DX11 How to make downsampling with directx 11 ?

Hello !

I have a texture in 4K resolution and I need to downsample this texture to get a 1x1 resulting texture.

I know that there are intermediate downsamplings before getting to the 1x1 texture but how downsampling works and how do I have to code my pixel shader to downsample my texture ?

For each slice, you just use a simple copy-pixel pixel shader and adjust your UVs with 0.5 texel offset with linear filtering - just continue this down to the 1x1 texture. That way, you let the hardware filtering do the job of averaging the pixels with nearly no cost, since you're sampling in-between texels :)

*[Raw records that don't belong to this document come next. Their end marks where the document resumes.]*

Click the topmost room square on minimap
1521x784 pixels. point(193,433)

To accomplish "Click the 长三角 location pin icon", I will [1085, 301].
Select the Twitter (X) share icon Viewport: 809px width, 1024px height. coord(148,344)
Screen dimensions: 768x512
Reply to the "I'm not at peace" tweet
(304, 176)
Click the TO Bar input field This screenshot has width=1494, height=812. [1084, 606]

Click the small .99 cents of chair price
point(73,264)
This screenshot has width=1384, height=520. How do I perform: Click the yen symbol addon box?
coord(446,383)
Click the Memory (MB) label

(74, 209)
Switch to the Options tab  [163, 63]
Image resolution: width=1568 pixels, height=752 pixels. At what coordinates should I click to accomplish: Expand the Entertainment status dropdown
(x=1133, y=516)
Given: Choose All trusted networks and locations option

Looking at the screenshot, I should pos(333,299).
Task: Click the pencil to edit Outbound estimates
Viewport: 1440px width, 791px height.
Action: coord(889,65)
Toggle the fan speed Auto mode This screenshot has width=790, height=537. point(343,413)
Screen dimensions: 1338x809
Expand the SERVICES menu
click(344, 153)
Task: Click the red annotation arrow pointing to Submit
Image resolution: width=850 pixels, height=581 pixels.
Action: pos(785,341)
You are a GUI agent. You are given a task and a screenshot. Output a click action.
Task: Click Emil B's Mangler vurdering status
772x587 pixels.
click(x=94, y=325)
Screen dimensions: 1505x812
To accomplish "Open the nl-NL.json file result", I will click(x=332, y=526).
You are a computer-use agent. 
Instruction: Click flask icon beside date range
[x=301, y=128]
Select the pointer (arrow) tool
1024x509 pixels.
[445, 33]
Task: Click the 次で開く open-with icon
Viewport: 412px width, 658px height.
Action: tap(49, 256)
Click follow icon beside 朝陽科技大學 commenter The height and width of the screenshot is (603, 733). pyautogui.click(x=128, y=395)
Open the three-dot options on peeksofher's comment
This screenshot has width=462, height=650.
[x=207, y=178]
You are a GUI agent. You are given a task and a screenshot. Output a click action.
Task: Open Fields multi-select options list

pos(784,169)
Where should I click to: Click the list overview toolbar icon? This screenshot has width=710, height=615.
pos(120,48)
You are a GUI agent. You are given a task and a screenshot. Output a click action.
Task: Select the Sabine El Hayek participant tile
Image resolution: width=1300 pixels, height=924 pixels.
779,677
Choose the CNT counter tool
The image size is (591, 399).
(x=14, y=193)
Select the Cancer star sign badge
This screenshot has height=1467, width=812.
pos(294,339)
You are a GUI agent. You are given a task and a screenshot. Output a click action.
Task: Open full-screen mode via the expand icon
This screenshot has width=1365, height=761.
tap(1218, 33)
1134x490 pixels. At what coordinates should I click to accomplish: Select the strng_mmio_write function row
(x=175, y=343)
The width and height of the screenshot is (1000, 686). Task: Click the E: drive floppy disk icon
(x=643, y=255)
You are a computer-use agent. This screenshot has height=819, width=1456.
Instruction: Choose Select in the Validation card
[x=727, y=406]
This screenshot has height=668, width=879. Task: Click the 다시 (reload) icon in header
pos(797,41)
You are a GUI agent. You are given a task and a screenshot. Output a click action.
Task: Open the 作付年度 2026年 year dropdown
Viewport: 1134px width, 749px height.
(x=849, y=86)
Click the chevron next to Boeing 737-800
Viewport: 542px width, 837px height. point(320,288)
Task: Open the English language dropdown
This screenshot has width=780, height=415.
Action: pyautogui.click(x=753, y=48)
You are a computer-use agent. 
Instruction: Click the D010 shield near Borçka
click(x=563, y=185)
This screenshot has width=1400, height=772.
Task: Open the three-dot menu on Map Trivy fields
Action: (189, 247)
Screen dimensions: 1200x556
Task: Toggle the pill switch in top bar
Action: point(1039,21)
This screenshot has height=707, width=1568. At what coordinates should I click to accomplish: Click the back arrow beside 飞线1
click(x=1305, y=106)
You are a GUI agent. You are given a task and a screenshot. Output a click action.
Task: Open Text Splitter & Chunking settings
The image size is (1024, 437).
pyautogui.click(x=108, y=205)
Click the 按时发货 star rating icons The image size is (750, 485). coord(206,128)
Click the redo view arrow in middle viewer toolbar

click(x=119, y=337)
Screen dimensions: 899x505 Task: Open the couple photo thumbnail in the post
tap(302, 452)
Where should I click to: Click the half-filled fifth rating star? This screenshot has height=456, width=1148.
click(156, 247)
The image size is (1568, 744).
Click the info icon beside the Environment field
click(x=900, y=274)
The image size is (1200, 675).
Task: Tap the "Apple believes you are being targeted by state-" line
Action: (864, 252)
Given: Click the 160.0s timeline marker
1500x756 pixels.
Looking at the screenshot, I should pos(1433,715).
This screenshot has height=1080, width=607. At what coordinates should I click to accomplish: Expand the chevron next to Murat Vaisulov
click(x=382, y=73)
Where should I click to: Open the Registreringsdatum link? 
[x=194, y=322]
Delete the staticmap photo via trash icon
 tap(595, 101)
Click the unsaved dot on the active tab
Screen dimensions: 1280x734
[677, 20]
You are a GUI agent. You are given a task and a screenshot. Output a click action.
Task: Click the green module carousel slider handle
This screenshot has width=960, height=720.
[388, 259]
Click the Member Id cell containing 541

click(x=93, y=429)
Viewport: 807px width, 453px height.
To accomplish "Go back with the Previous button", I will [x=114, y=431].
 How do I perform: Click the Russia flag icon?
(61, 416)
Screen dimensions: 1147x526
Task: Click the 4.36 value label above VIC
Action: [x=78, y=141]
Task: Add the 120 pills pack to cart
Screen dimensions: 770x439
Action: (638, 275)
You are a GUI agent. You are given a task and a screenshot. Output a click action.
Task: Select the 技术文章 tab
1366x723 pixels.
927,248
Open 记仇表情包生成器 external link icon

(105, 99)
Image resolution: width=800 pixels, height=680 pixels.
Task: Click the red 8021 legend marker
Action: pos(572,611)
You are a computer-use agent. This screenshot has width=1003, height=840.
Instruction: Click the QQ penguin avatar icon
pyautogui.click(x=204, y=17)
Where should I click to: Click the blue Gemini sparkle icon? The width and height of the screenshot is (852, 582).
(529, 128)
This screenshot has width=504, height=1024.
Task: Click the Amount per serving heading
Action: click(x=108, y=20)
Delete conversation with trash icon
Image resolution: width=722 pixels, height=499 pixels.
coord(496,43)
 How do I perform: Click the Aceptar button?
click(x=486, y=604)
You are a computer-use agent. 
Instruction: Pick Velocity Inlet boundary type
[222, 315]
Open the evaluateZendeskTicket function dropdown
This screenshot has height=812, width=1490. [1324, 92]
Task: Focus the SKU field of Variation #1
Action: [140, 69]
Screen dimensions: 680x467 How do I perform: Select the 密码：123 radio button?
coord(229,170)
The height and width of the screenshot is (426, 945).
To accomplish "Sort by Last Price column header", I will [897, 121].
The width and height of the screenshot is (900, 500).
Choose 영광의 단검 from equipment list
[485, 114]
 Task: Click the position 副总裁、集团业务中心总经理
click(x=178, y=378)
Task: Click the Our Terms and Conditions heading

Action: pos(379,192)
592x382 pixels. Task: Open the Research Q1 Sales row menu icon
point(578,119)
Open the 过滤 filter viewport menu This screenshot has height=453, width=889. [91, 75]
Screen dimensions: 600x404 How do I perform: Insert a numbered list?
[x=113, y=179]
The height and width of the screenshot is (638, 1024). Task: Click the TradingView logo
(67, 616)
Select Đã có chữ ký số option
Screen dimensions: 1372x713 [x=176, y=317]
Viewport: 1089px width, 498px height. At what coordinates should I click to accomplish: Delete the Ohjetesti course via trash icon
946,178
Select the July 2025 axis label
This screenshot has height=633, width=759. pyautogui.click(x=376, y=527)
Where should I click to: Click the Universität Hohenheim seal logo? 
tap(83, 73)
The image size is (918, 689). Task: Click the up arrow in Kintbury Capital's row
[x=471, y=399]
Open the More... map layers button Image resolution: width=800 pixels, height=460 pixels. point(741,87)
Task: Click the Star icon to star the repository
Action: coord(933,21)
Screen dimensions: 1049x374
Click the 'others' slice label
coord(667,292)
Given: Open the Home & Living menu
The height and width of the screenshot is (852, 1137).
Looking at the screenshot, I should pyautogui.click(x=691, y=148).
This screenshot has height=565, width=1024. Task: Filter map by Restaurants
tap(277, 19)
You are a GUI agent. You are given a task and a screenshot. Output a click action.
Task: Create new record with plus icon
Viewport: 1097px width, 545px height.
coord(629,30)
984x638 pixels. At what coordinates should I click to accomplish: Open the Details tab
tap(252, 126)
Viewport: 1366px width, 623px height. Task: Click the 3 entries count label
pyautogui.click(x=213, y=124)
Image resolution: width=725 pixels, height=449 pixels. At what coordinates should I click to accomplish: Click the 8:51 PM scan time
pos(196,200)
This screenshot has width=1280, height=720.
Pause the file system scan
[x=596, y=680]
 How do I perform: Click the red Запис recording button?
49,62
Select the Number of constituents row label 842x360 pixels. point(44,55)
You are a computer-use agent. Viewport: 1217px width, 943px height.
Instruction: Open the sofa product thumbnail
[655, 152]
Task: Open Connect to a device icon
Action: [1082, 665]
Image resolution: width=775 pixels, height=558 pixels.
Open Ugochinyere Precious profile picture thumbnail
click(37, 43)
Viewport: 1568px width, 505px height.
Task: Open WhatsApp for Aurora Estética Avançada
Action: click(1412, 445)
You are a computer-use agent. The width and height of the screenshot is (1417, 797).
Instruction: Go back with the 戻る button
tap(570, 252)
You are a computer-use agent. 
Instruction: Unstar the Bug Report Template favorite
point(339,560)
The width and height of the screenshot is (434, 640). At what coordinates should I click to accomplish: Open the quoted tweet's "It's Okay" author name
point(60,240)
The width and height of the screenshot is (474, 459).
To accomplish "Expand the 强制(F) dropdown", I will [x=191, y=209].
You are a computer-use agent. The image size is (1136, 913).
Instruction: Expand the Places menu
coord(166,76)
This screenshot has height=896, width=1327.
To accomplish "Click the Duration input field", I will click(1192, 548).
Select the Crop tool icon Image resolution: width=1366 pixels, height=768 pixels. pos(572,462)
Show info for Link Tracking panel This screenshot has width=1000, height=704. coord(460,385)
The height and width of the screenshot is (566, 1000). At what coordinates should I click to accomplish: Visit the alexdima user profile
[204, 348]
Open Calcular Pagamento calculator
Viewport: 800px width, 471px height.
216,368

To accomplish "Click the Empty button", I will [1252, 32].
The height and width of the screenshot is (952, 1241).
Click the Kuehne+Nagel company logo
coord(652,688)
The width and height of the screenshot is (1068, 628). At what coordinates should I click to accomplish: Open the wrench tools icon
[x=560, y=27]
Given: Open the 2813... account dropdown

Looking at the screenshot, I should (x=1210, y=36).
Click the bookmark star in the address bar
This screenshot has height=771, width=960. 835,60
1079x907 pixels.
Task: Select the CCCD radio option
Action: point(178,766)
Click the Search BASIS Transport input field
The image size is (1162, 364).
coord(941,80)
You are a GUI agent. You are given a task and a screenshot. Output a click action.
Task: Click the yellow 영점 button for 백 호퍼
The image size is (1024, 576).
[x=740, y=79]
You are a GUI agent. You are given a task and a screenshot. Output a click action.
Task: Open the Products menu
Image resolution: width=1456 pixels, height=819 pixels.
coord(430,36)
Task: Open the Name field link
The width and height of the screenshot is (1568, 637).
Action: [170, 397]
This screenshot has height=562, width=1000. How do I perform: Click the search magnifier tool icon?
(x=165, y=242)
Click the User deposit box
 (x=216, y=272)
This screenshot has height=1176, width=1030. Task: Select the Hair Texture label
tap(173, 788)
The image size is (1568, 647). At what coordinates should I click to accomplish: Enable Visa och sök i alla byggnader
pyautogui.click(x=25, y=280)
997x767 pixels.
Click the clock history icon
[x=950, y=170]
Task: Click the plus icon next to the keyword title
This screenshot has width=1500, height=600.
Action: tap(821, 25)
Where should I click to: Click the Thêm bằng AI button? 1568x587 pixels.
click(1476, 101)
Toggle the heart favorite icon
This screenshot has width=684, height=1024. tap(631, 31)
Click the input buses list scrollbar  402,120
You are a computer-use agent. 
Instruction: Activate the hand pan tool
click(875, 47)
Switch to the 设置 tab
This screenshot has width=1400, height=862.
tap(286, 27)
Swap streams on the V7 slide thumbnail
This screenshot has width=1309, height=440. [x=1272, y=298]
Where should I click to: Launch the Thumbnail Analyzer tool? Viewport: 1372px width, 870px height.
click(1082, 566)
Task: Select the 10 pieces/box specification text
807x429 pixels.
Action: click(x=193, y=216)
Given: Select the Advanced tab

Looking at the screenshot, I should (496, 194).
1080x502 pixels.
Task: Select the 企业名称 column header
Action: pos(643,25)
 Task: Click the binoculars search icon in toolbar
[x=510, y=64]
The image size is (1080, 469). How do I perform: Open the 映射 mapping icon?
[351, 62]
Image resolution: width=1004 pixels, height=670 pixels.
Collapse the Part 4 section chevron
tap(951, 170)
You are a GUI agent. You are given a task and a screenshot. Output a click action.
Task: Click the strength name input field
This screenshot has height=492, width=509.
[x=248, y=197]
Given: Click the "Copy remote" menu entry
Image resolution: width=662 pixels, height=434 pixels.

11 hours ago, vinterberg said:

For each slice, you just use a simple copy-pixel pixel shader and adjust your UVs with 0.5 texel offset with linear filtering - just continue this down to the 1x1 texture. That way, you let the hardware filtering do the job of averaging the pixels with nearly no cost, since you're sampling in-between texels :)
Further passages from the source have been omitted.